Etre discriminé est une chose, le prouver en est une autre, car le plus souvent, c’est l’auteur des discriminations qui est en possession des preuves, que ce soit sur les sujets salariaux, les refus d’embauche ou encore de location d’appartement. C’est pour cela que depuis 2008 , dans la lignée du droit européen, la loi française prévoit que « toute personne qui s’estime victime d’une discrimination directe ou indirecte présente devant la juridiction compétente les faits qui permettent d’en présumer l’existence ». Cet aménagement de la charge de la preuve a permis de faciliter l’accès à la justice. Mais la difficulté en rebute plus d’un et pour ceux qui se lancent, le parcours est semé d’embûches.
Le point sur les outils juridiques
Parce qu’elle est « saisie de nombreuses réclamations soulevant les difficultés d’accès à la preuve […] entravant le droit des personnes de faire reconnaître la discrimination qu’elles ont subie et de voir leur entier préjudice réparé », la Défenseure des droits, Claire Hédon, qui a fait de l’amplification de la lutte contre les discriminations une priorité , vient de signer une décision-cadre sur le sujet . Cette forme de vade-mecum fait le point sur les outils juridiques fournis par les textes – français mais aussi européens – comme les jurisprudences, pour que chacun s’en empare. Le message s’adresse à toutes les parties prenantes : les plaignants, mais aussi leurs avocats, les mis en cause et les juges, au premier rang desquels les conseils de prud’hommes.
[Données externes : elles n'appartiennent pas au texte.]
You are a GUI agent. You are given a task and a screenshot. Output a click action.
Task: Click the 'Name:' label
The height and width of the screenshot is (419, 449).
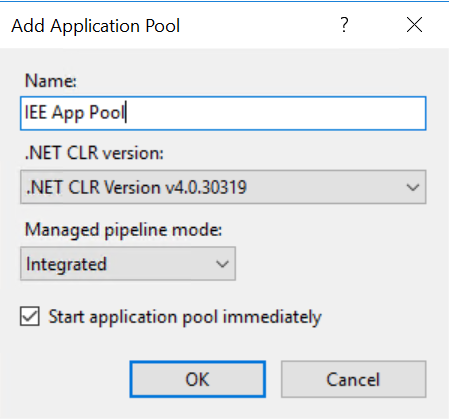tap(51, 81)
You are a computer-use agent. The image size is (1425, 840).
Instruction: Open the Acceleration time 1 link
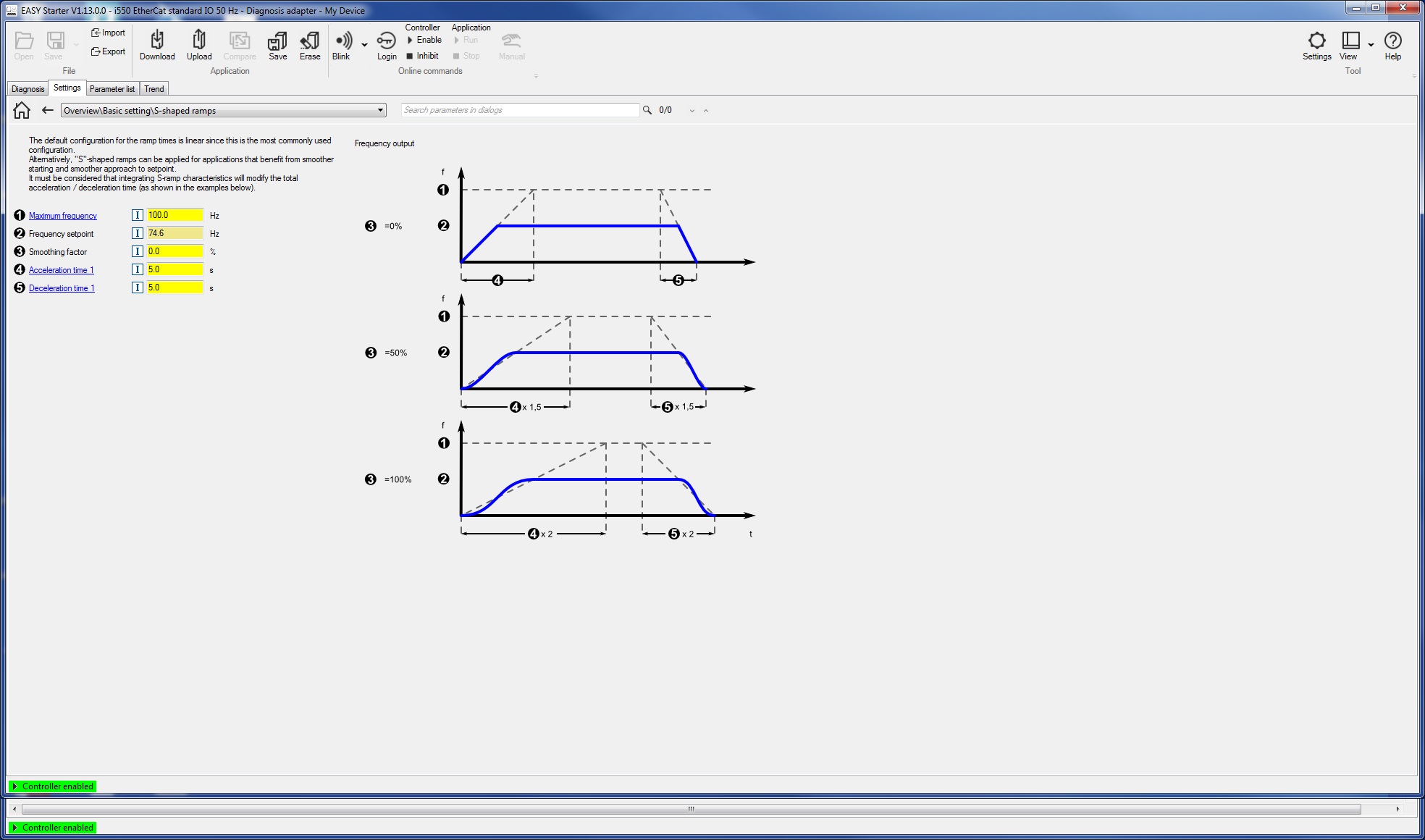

« Notre objectif est de permettre l’accès à la preuve de manière à rendre effectif le droit de la non-discrimination », résume-t-on dans son entourage. Avec en arrière-plan une adresse plus particulièrement aux victimes que la perspective d’un contentieux complexe peut effrayer qu’on pourrait résumer ainsi : « N’ayez pas peur d’aller en justice ». Et un focus particulier sur la discrimination au travail. La décision-cadre qui vient d’être publiée sur Internet souligne que « malgré le partage de la preuve, une inégalité d’armes persiste dans les faits […] compte tenu du lien de subordination dans lequel le salarié se trouve ».
Faisceau d’indices
Parce que même la constitution d’un faisceau d’indices convergents qui « doit seulement faire naître un doute raisonnable dans l’esprit du juge » s’avère complexe, la Défenseure des droits liste les indices déjà reconnus en droit français, mais aussi les autres pistes que dessine la jurisprudence européenne que les avocats des plaignants auraient tout intérêt à explorer. Notamment l’existence éventuelle dans une entreprise d’une « ségrégation professionnelle entre hommes et femmes » et d’une « sous-rémunération des emplois féminins pourtant de valeur égale à ceux occupés principalement par des hommes ». La décision rappelle aussi que « la comparaison n’est pas obligatoire pour mettre en lumière une discrimination subie », « la chronologie des faits peut par exemple constituer un élément de présomption de discrimination » suffisant.
Elle rappelle par ailleurs le rôle déterminant du juge. Ce dernier « doit permettre l’accès aux éléments de preuve en possession de l’employeur en adoptant un rôle actif » qui est « crucial ». S’il n’a « pas un pouvoir automatique » pour demander la communication d’éléments, dans un contentieux de discrimination, il doit vérifier l’accès aux informations demandées (dont la proportionnalité au regard du respect de la vie privée), restreindre et non rejeter les demandes trop générales de communication de preuves et peut même prononcer une expertise dans un contentieux de discrimination.
La consécration de la méthode « Clerc »
La décision rappelle par ailleurs la force de l’article 145 du Code de procédure civile, qui permet de demander en référé avant le procès des éléments détenus par la partie adverse. « Il ne fait plus de doute que le droit à la preuve recouvre le droit d’obtenir une preuve qu’un salarié ne détient pas, pour la défense de son droit de faire reconnaître la discrimination subie », est-il écrit. Et concernant l’enjeu de la réparation intégrale du préjudice subi, il est renvoyé à la méthode « Clerc », du nom du militant de la CGT qui l’a construite, pour le calcul du différentiel salarial de traitement, consacrée par la Cour de cassation.